Im Mai hielt die Inflationsrate Singapurs bei 1,8% stabil, was unter den von Reuters befragten Ökonomen erwarteten 2% lag und unverändert von der Zahl im April war. Die Haupttreiber der Inflation waren private Transportkosten, Unterkunft, Einzelhandel und Lebensmittelpreise, während ein Rückgang der Preise für Telekommunikationsdienste half, diese Anstiege auszugleichen.
Die Kerninflation, die Unterkunft und privaten Transport ausschließt, wurde mit 1,4% angegeben, was leicht unter der Prognose von 1,6% liegt.
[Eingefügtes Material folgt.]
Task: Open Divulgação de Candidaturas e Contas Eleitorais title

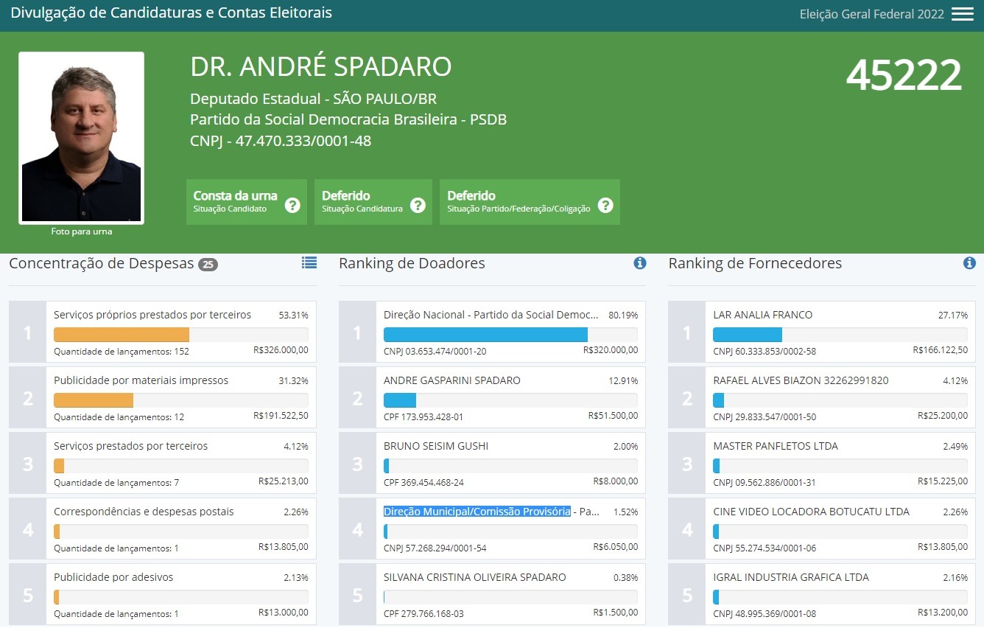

Diese Inflationsdaten kommen, nachdem die Monetary Authority of Singapore (MAS) im April zum ersten Mal seit April 2022 ihre Geldpolitik verschärft hat, und zwar aufgrund von Inflationsrisiken, die mit geopolitischen Spannungen im Nahen Osten verbunden sind.
Im Gegensatz zu vielen Zentralbanken, die die Zinssätze anpassen, steuert die MAS die Geldpolitik über den Wechselkurs, wodurch der Singapur-Dollar innerhalb eines nicht offengelegten Bandes gegenüber einem Währungskorb schwanken kann. Nach ihrer Überprüfung im April hob die MAS ihre Inflationsprognosen für das Jahr auf einen Bereich von 1,5% bis 2,5% an.
Trotz der Inflationszahlen zeigte die Wirtschaft Singapurs Resilienz mit einem BIP-Wachstum von 6% im ersten Quartal, das die prognostizierten 5,1% übertraf. Das Ministerium für Handel und Industrie hat jedoch gewarnt, dass die Abwärtsrisiken aufgrund des anhaltenden Konflikts zwischen den USA, Israel und Iran zugenommen haben, während es die BIP-Wachstumsprognose für 2026 bei 2% bis 4% beibehält.